■ **TASK DESCRIPTION**:
Every entry in the following listing must be restated word for word, though not its pictures.

%%

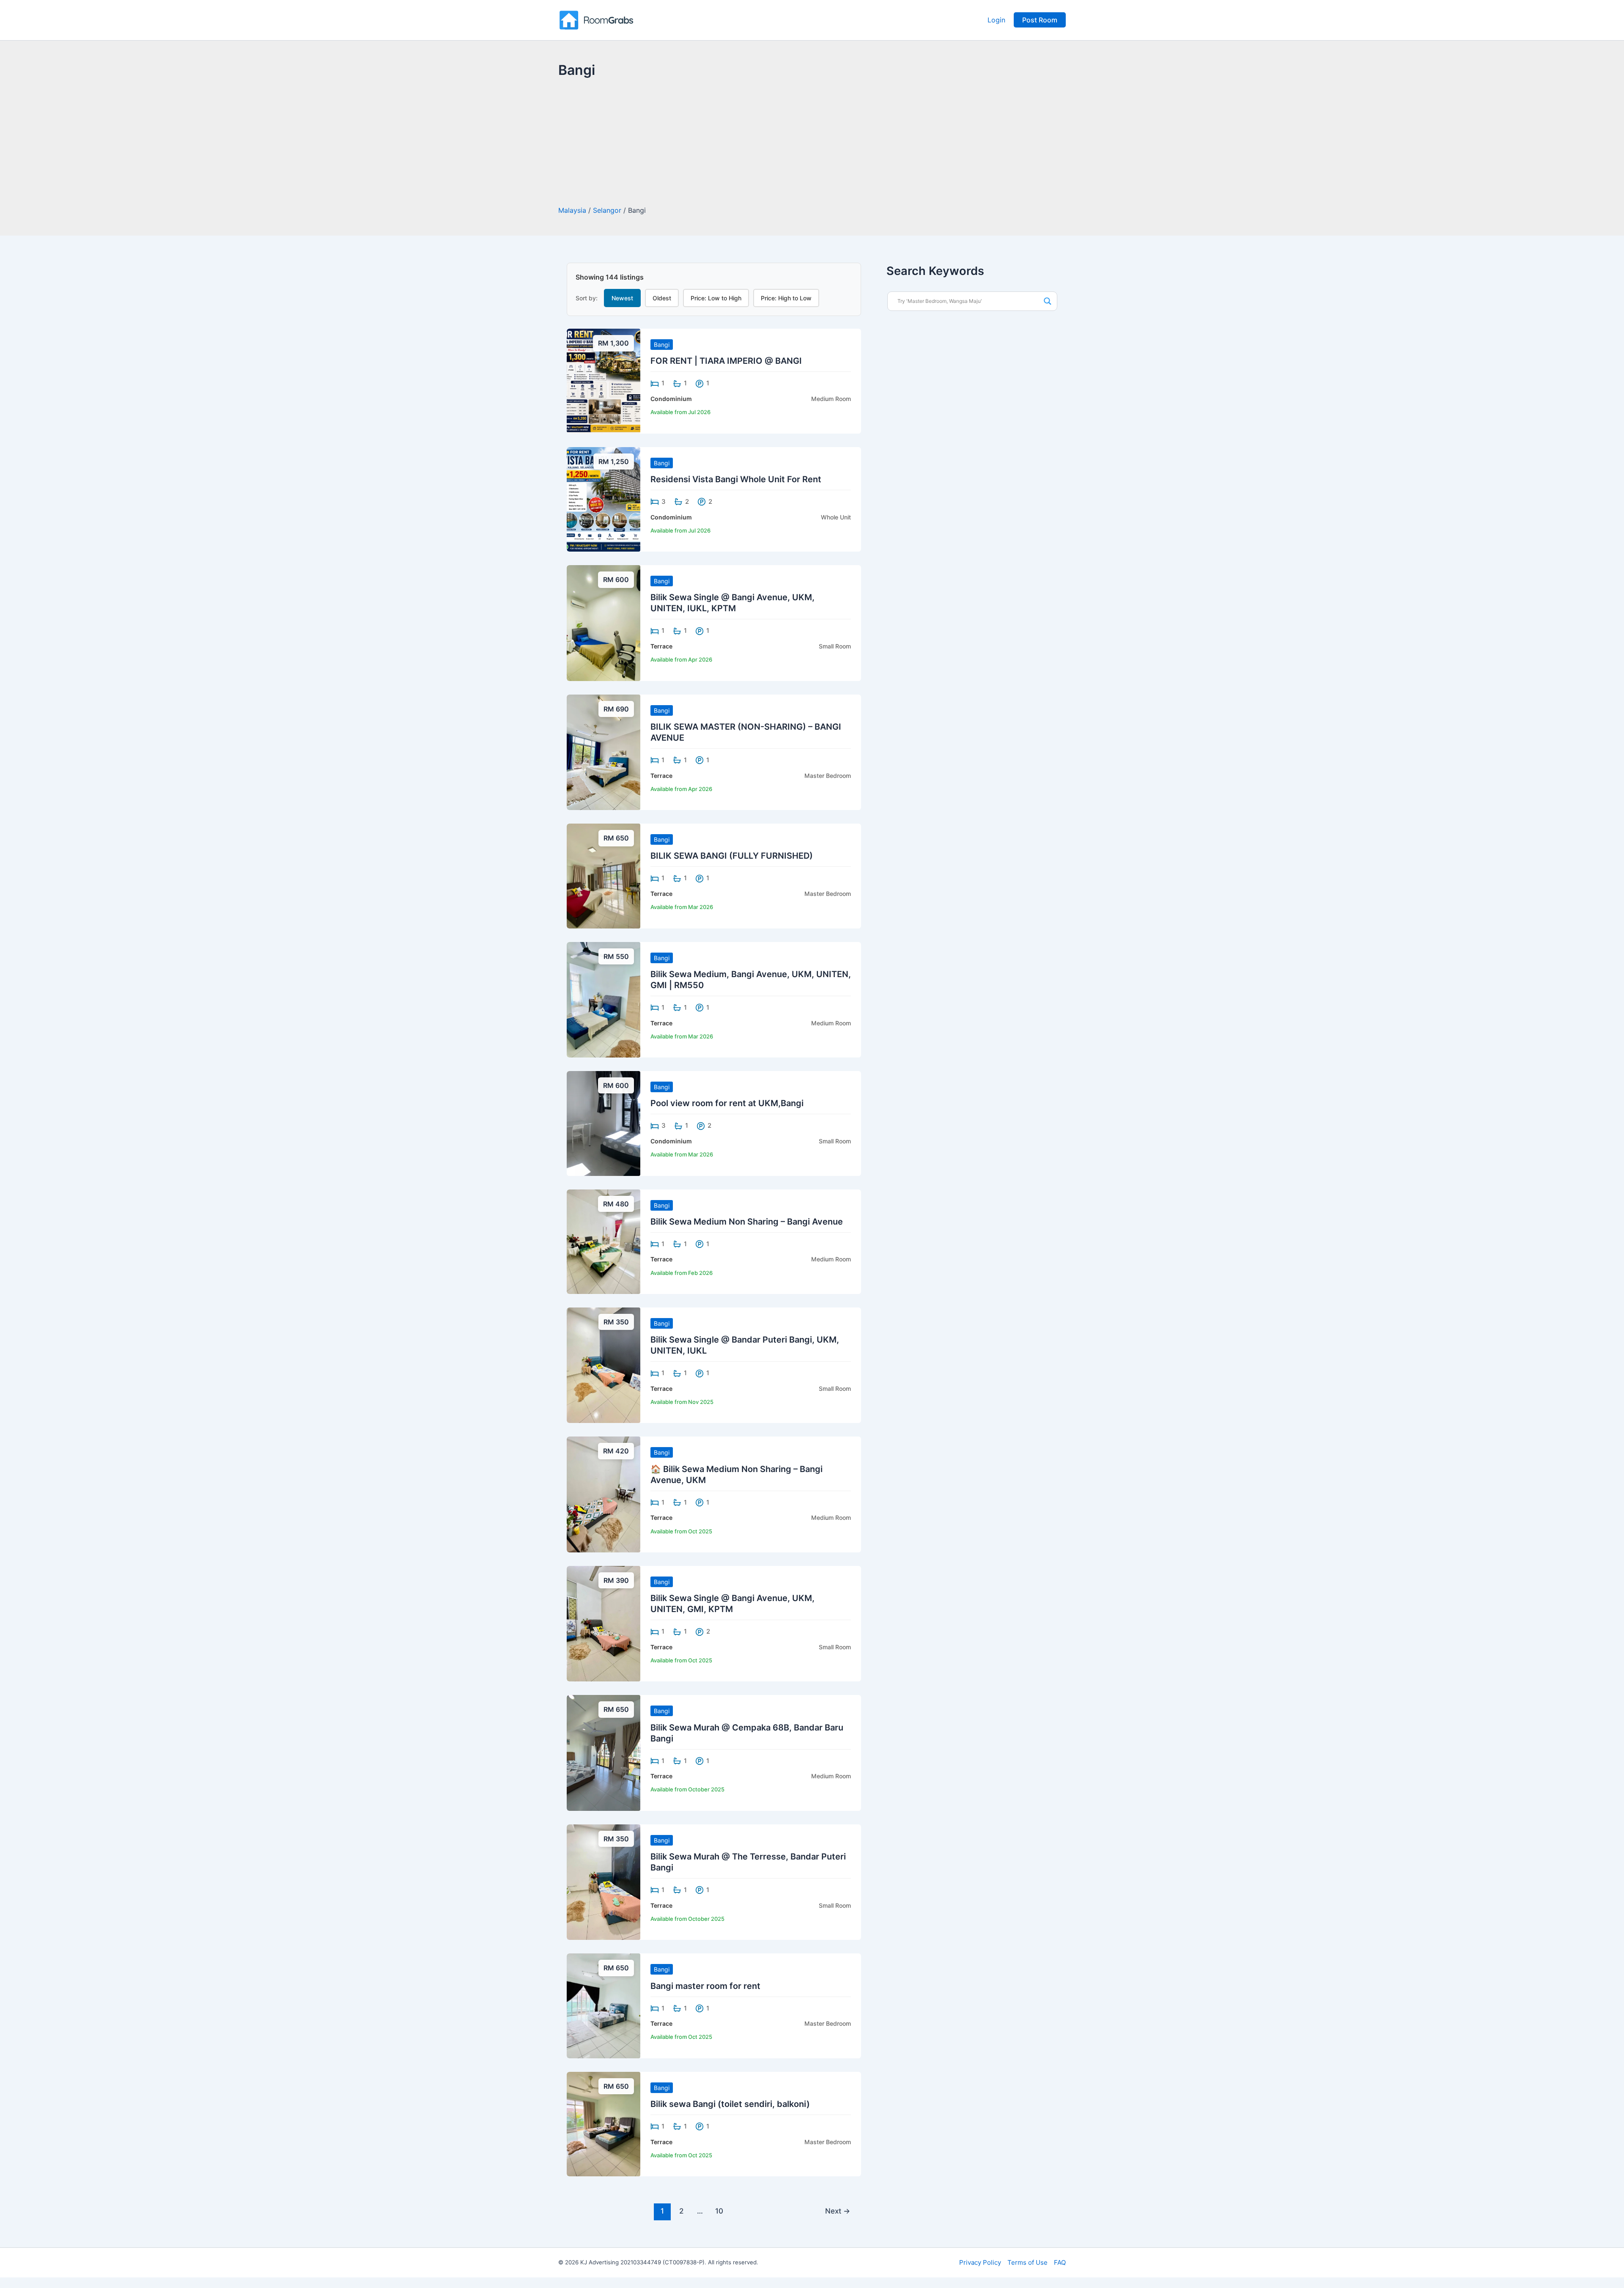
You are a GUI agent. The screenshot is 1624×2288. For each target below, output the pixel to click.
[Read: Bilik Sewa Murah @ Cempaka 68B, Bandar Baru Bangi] (603, 1752)
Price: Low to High (716, 298)
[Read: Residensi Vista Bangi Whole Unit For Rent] (603, 498)
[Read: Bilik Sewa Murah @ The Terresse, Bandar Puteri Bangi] (603, 1881)
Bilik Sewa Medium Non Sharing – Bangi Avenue (746, 1222)
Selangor (607, 210)
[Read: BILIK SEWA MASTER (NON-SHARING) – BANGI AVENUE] (603, 751)
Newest (622, 298)
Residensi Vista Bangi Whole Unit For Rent (735, 479)
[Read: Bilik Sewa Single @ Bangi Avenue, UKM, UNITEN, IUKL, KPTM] (603, 622)
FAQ (1060, 2262)
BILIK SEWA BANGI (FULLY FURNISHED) (731, 856)
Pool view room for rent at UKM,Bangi (727, 1103)
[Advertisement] (812, 143)
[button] (1040, 19)
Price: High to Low (786, 298)
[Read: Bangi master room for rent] (603, 2005)
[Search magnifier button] (1047, 301)
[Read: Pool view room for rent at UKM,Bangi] (603, 1122)
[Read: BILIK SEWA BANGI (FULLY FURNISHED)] (603, 875)
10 (719, 2210)
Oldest (662, 298)
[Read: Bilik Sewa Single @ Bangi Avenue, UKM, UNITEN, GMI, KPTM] (603, 1623)
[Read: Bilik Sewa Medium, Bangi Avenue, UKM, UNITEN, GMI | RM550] (603, 999)
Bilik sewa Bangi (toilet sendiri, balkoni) (730, 2104)
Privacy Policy (980, 2262)
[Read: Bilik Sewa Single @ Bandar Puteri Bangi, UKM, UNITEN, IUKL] (603, 1364)
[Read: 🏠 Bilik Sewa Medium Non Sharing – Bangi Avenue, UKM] (603, 1494)
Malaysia (572, 210)
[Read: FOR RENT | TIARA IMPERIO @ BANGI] (603, 380)
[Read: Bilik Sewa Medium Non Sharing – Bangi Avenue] (603, 1241)
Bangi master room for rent (705, 1986)
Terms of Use (1027, 2262)
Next (837, 2210)
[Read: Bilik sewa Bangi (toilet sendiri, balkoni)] (603, 2123)
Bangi (661, 344)
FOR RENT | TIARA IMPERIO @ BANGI (726, 361)
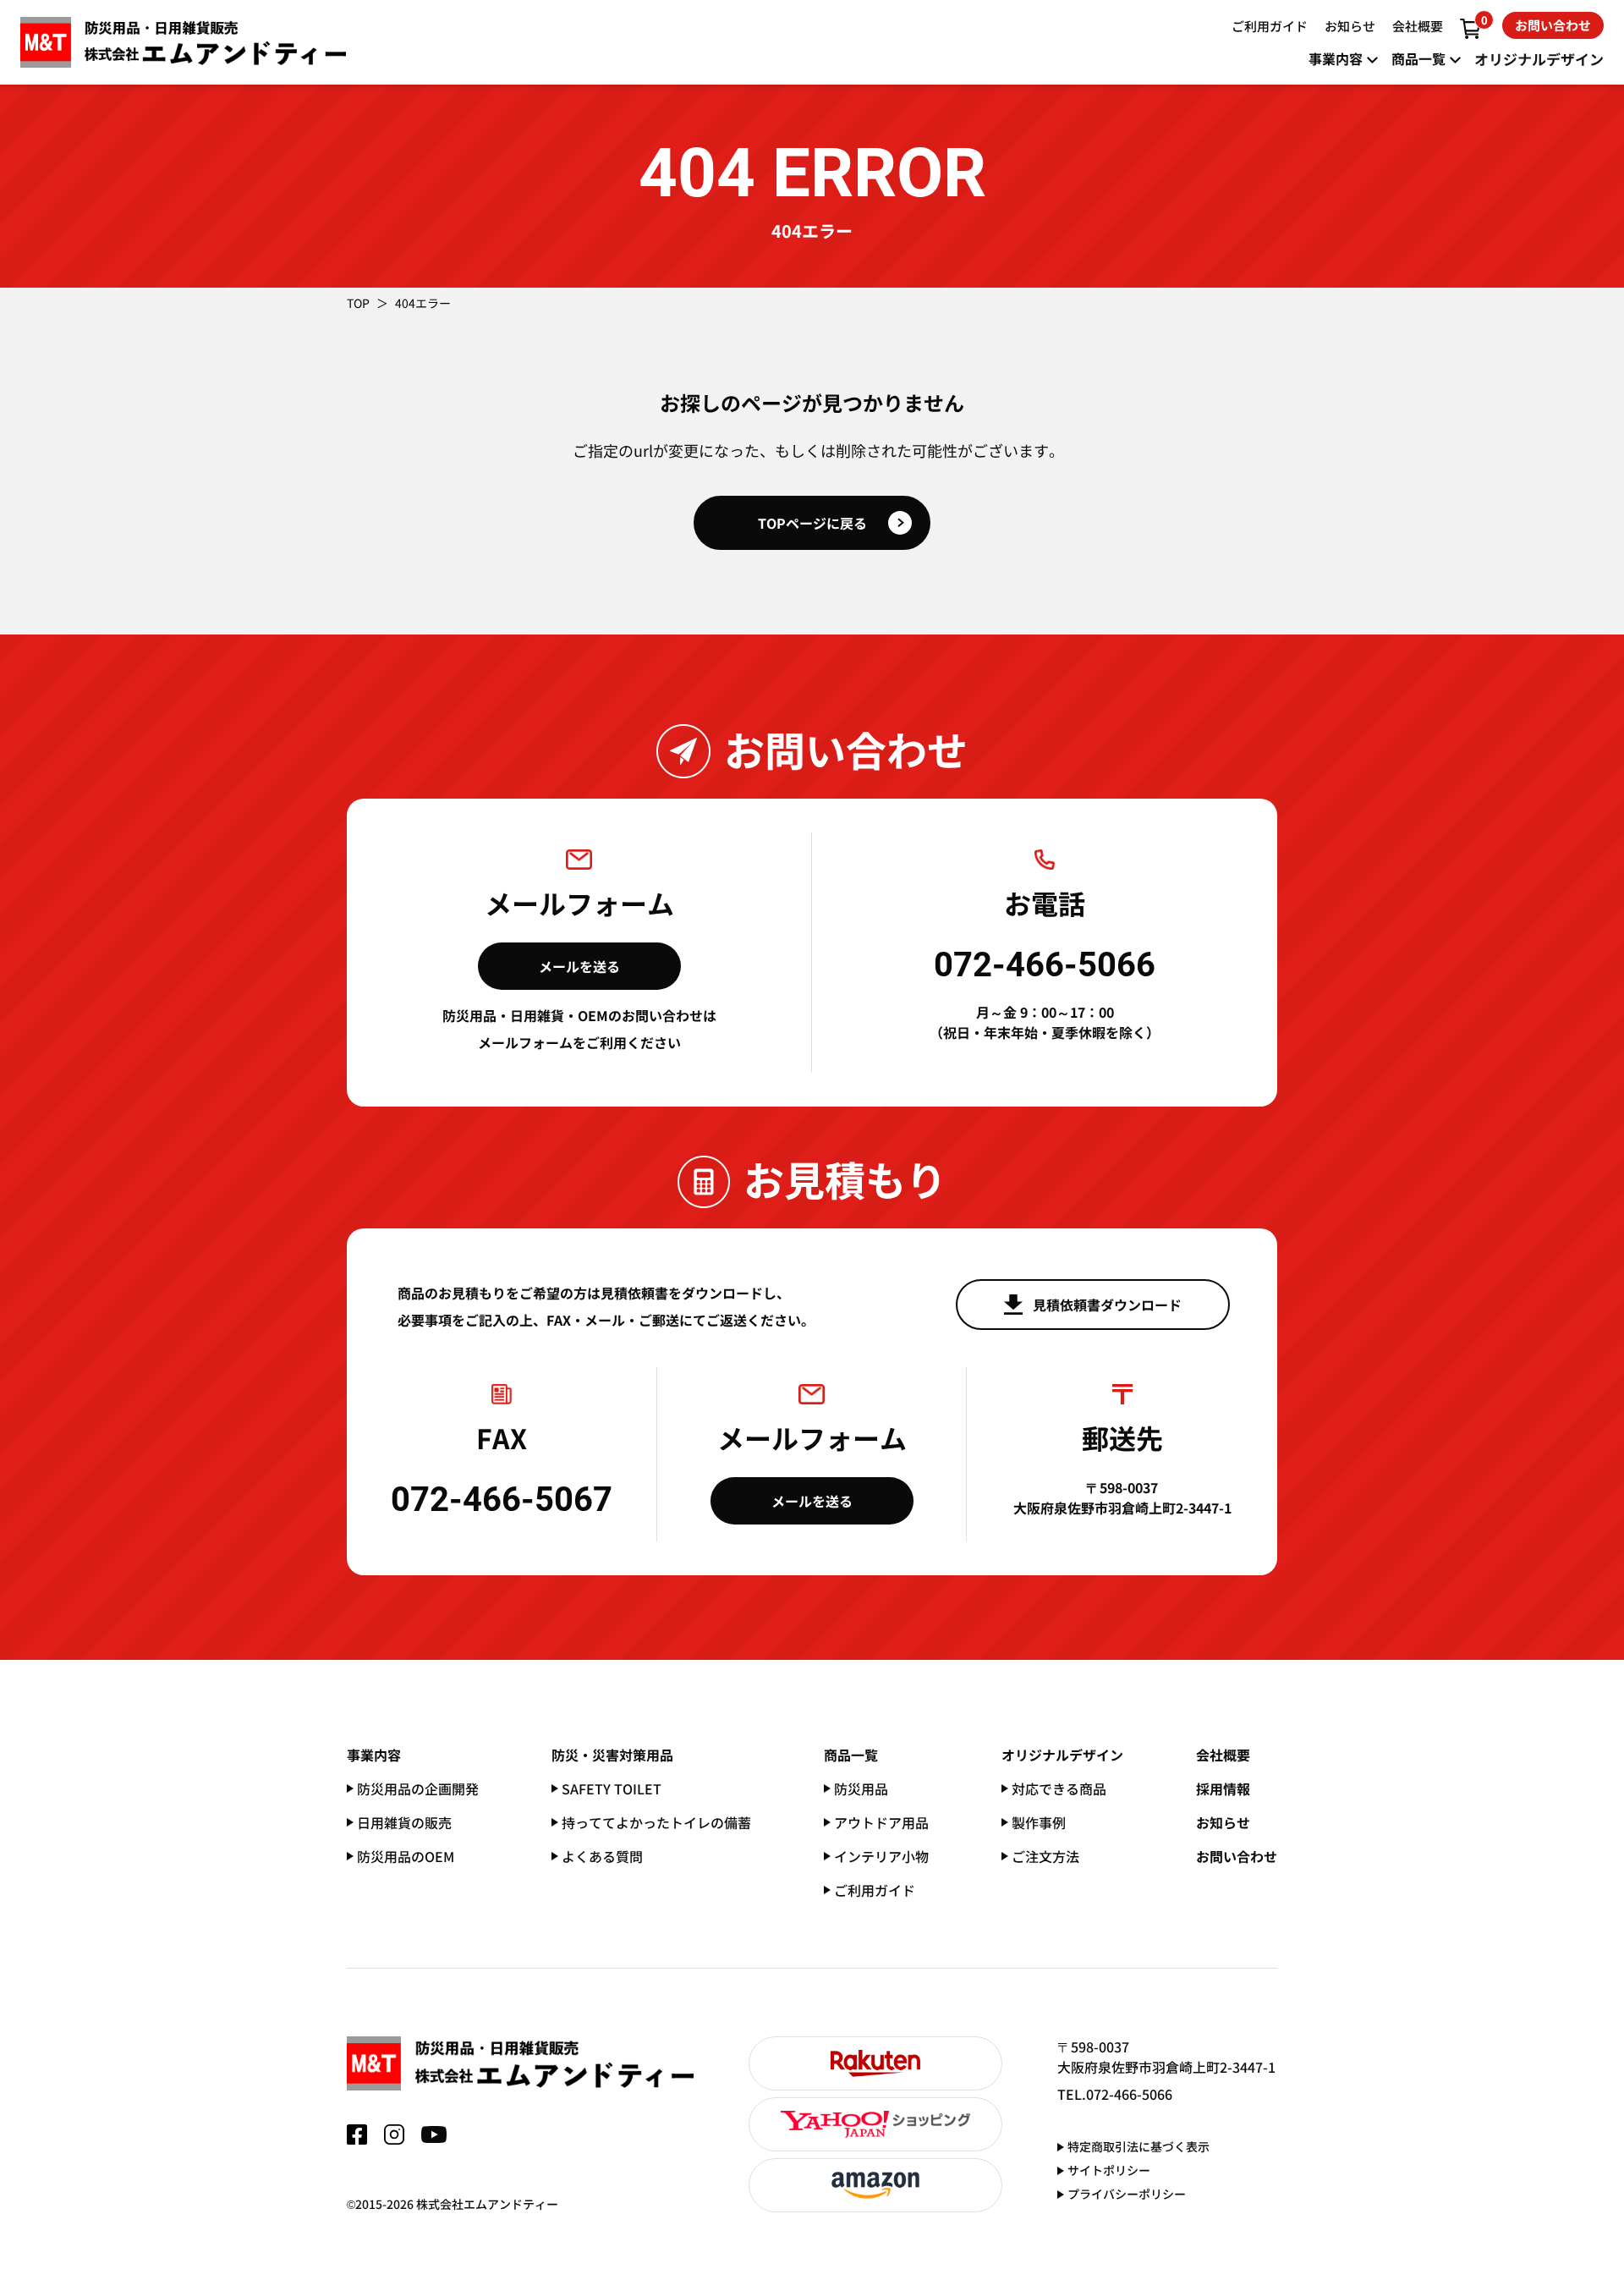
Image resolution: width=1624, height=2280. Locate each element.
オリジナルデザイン (1062, 1754)
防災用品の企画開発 (418, 1788)
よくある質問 (602, 1856)
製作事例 (1039, 1822)
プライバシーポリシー (1126, 2193)
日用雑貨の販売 (404, 1822)
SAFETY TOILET (611, 1788)
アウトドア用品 (881, 1822)
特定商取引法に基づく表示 (1138, 2146)
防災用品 (861, 1788)
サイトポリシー (1108, 2170)
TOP (358, 302)
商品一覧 (851, 1754)
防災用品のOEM (405, 1856)
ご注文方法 (1045, 1856)
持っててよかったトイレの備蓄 (656, 1822)
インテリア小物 (881, 1856)
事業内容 (374, 1754)
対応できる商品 (1059, 1788)
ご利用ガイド (874, 1890)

%%

■ **EXERCISE RESPONSE**:
You are a GUI agent. The screenshot is 1624×2288. For each target below, output the pixel to click.
[Read: Bilik Sewa Murah @ Cempaka 68B, Bandar Baru Bangi] (603, 1752)
Price: Low to High (716, 298)
[Read: Residensi Vista Bangi Whole Unit For Rent] (603, 498)
[Read: Bilik Sewa Murah @ The Terresse, Bandar Puteri Bangi] (603, 1881)
Bilik Sewa Medium Non Sharing – Bangi Avenue (746, 1222)
Selangor (607, 210)
[Read: BILIK SEWA MASTER (NON-SHARING) – BANGI AVENUE] (603, 751)
Newest (622, 298)
Residensi Vista Bangi Whole Unit For Rent (735, 479)
[Read: Bilik Sewa Single @ Bangi Avenue, UKM, UNITEN, IUKL, KPTM] (603, 622)
FAQ (1060, 2262)
BILIK SEWA BANGI (FULLY FURNISHED) (731, 856)
Pool view room for rent at UKM,Bangi (727, 1103)
[Advertisement] (812, 143)
[button] (1040, 19)
Price: High to Low (786, 298)
[Read: Bangi master room for rent] (603, 2005)
[Search magnifier button] (1047, 301)
[Read: Pool view room for rent at UKM,Bangi] (603, 1122)
[Read: BILIK SEWA BANGI (FULLY FURNISHED)] (603, 875)
10 (719, 2210)
Oldest (662, 298)
[Read: Bilik Sewa Single @ Bangi Avenue, UKM, UNITEN, GMI, KPTM] (603, 1623)
[Read: Bilik Sewa Medium, Bangi Avenue, UKM, UNITEN, GMI | RM550] (603, 999)
Bilik sewa Bangi (toilet sendiri, balkoni) (730, 2104)
Privacy Policy (980, 2262)
[Read: Bilik Sewa Single @ Bandar Puteri Bangi, UKM, UNITEN, IUKL] (603, 1364)
[Read: 🏠 Bilik Sewa Medium Non Sharing – Bangi Avenue, UKM] (603, 1494)
Malaysia (572, 210)
[Read: FOR RENT | TIARA IMPERIO @ BANGI] (603, 380)
[Read: Bilik Sewa Medium Non Sharing – Bangi Avenue] (603, 1241)
Bangi master room for rent (705, 1986)
Terms of Use (1027, 2262)
Next (837, 2210)
[Read: Bilik sewa Bangi (toilet sendiri, balkoni)] (603, 2123)
Bangi (661, 344)
FOR RENT | TIARA IMPERIO @ BANGI (726, 361)
Image resolution: width=1624, height=2280. Locate each element.
オリジナルデザイン (1062, 1754)
防災用品の企画開発 (418, 1788)
よくある質問 (602, 1856)
製作事例 (1039, 1822)
プライバシーポリシー (1126, 2193)
日用雑貨の販売 (404, 1822)
SAFETY TOILET (611, 1788)
アウトドア用品 (881, 1822)
特定商取引法に基づく表示 (1138, 2146)
防災用品 (861, 1788)
サイトポリシー (1108, 2170)
TOP (358, 302)
商品一覧 (851, 1754)
防災用品のOEM (405, 1856)
ご注文方法 (1045, 1856)
持っててよかったトイレの備蓄 (656, 1822)
インテリア小物 (881, 1856)
事業内容 (374, 1754)
対応できる商品 (1059, 1788)
ご利用ガイド (874, 1890)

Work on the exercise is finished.